Uses liblinear as basic Machine Learning tool.
Currently it uses the following set of features for all tasks:
- suffix: compute a list of all possible suffixes from training set
- shape: compute a bit vector which characterizes the shape of a token
- cluster: uses cluster id for tokens from training set
- vector: create word vectors from unlabeled data set
Integration of new feature functions is possible. Integration of pos-processing is easy.
Training and application phase is very fast.
- POS tagging with tests on EN and DE
- NER with tests on EN and DE
- Morphology with tests on DE
- Twitter-based POS tagging for DE
I defined a simple GntTokenier class to process text files. Need to be improved soon.
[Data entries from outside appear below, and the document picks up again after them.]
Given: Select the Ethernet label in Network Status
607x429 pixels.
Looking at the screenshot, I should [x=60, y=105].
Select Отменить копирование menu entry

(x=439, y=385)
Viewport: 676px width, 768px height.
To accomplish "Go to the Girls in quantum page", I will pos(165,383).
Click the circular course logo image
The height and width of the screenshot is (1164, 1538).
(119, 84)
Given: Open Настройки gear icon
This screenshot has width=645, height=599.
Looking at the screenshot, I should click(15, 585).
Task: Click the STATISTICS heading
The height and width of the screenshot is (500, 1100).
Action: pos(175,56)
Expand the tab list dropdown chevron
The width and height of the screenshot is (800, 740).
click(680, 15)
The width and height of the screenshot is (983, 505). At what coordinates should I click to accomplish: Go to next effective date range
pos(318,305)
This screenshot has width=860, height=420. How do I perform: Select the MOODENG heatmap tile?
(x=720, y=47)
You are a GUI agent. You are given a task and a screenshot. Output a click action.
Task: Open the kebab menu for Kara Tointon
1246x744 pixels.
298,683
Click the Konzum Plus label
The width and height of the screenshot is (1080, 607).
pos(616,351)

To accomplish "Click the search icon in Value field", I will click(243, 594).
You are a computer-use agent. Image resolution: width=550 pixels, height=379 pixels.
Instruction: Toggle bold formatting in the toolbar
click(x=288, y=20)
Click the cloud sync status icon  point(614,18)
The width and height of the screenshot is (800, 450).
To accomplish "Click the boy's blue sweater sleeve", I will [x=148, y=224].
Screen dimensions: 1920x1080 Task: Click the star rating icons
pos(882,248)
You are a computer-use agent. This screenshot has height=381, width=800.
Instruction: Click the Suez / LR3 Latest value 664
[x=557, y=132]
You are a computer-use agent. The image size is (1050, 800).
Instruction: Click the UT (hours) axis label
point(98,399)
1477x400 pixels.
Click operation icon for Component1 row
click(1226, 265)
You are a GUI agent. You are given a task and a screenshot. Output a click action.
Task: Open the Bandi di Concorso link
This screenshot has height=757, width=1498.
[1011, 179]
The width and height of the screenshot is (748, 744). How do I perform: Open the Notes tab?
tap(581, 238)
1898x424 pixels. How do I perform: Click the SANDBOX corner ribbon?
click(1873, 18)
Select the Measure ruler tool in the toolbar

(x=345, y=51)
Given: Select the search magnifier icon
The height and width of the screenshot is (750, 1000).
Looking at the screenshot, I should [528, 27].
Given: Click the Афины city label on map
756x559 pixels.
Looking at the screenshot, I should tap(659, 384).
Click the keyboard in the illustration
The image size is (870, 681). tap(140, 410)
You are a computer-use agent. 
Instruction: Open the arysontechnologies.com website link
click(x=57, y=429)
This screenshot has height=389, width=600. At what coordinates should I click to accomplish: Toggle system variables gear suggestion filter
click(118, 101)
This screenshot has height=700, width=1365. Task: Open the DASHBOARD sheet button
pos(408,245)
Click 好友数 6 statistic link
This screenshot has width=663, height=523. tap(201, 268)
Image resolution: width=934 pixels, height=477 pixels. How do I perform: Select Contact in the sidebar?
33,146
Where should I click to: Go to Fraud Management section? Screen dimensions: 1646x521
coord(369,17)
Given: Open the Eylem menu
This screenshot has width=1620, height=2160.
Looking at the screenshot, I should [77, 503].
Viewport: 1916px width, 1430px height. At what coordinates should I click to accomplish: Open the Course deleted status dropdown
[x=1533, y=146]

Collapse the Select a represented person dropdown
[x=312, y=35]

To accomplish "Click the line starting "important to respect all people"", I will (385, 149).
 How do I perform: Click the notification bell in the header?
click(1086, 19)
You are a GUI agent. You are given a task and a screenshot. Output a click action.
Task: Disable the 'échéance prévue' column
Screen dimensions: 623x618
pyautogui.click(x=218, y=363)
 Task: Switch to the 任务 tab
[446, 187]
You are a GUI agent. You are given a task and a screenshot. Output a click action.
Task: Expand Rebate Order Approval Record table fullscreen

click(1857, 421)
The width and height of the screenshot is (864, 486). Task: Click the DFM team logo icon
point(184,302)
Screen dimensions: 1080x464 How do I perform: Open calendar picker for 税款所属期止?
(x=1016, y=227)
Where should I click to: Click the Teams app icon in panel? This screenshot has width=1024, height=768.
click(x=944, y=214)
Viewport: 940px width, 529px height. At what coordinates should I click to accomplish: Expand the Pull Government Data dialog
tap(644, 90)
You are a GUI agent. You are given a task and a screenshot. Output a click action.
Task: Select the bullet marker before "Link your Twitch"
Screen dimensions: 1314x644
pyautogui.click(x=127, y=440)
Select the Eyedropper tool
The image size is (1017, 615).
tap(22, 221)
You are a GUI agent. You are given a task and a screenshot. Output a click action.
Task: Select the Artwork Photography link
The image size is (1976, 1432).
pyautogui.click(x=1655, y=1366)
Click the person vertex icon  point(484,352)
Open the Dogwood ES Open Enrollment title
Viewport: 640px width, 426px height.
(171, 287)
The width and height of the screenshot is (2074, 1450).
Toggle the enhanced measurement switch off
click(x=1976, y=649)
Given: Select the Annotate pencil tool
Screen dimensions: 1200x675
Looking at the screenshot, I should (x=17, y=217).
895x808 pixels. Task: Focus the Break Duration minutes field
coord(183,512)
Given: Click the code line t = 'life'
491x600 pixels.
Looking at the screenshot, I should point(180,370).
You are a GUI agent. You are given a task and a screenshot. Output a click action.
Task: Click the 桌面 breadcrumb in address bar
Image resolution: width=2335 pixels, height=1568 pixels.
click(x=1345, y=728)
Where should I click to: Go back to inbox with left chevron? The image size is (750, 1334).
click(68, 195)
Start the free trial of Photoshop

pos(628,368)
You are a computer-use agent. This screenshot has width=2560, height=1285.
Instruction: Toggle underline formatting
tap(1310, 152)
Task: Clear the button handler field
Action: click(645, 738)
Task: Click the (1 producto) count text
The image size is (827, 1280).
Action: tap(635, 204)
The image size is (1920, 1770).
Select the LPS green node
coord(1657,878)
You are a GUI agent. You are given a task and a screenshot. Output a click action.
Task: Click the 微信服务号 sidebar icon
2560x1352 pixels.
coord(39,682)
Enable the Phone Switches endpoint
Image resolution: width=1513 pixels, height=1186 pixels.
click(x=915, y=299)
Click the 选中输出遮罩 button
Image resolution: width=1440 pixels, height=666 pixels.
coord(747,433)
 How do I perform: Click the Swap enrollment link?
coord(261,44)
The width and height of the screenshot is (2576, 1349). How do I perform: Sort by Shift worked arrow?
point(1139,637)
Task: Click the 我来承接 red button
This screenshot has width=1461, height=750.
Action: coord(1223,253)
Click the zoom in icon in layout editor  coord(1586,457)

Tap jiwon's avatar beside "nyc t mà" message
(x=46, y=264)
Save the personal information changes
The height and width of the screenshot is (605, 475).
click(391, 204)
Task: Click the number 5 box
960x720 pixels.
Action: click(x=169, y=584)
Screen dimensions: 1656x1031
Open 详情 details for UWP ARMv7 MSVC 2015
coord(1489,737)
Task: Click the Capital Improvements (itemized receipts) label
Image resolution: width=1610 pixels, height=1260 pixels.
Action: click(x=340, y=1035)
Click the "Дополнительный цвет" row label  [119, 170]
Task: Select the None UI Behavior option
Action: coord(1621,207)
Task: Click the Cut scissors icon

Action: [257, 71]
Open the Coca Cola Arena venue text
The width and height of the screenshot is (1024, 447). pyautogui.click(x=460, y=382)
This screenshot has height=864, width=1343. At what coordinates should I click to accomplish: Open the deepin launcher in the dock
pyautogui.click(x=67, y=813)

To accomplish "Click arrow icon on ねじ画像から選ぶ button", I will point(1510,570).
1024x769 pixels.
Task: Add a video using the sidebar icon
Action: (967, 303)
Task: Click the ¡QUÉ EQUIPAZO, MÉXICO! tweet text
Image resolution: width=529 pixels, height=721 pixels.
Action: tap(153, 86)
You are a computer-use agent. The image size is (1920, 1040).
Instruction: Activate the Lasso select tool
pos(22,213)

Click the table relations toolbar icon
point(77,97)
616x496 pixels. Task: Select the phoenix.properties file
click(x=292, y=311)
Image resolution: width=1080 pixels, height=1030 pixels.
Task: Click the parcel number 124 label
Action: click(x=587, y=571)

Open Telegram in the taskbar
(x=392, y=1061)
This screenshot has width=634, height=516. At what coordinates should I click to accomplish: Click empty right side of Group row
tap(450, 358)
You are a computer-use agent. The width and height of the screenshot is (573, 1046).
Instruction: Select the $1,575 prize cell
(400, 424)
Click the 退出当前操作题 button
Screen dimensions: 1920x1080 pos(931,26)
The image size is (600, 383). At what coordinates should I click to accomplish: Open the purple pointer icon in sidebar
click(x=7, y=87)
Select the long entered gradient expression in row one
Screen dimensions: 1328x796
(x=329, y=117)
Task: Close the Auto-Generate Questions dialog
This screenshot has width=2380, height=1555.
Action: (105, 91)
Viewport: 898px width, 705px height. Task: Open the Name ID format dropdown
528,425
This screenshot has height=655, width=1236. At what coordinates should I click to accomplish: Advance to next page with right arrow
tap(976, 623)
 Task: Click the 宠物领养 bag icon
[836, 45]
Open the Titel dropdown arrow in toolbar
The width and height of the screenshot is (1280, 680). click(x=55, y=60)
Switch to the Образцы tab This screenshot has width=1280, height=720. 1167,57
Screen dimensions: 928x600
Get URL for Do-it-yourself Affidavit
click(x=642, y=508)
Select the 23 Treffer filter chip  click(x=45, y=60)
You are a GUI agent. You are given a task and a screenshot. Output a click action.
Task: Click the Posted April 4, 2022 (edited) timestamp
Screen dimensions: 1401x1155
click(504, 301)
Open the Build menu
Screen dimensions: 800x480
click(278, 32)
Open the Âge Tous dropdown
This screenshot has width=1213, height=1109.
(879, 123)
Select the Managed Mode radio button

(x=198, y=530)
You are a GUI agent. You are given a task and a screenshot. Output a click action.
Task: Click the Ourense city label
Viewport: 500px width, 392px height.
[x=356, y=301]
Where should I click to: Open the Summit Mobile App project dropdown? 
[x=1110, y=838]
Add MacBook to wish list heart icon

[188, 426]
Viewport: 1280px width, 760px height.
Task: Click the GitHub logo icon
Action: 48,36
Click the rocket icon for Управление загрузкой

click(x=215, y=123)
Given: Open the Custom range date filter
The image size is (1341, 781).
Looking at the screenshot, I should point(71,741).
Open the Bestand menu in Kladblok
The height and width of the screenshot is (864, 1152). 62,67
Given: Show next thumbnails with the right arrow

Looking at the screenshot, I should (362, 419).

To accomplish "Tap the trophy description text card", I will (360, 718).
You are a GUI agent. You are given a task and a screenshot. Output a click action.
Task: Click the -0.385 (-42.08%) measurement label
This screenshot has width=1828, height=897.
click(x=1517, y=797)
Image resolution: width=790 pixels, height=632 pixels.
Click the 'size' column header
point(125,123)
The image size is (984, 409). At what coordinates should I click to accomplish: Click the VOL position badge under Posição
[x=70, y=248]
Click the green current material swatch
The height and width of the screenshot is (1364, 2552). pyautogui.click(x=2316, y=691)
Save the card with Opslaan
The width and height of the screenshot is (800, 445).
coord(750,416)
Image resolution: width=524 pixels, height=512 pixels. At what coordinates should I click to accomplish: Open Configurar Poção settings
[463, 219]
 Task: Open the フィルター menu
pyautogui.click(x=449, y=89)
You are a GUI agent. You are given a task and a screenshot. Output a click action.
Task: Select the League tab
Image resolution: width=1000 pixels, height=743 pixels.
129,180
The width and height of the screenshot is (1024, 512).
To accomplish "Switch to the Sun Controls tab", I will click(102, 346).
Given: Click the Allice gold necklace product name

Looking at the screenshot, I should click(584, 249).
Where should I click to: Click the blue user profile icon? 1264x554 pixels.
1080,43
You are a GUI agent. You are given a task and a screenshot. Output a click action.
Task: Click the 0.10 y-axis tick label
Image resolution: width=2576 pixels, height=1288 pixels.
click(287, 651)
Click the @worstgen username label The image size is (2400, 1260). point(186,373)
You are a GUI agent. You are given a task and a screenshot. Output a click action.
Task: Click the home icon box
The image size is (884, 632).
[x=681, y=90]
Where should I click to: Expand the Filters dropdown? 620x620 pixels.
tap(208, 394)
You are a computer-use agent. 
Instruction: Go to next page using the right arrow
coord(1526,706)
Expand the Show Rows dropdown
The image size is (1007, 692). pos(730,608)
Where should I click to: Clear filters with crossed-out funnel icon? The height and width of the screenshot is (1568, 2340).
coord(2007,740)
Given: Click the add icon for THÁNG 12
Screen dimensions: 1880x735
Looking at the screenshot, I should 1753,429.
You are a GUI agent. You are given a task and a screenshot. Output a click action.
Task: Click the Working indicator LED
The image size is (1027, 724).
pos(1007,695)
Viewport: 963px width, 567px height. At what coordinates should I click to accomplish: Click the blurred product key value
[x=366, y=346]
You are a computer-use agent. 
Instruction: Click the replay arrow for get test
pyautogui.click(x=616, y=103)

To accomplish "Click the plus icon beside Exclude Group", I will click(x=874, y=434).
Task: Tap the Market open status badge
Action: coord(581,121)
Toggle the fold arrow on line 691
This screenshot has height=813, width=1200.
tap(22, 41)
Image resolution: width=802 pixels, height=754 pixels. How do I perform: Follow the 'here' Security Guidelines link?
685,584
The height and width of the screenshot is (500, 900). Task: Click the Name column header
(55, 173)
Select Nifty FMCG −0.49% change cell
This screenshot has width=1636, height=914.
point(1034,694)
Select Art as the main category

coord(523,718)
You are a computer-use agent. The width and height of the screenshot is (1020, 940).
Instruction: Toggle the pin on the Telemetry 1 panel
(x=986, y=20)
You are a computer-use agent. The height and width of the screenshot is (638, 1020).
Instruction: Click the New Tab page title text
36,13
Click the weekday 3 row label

Evaluation is based on file format of form
token-index token gold-label predicted-label
for example: 4 eines DET PRON
means that the correct POS tag should be DET, but GNT predicted PRON
for each experiment and test file X, such a eval file is created in folder resources/eval/X.txt
all errors are also stored in file X.txt.debug using the same format, i.e., keeping the token and its order as given from the test file.
Using this file, we also create an error file, which stores the token-free wrong labels pairs and their counts in form of
gold-label:predicted-label count
these pairs are sorted by frequency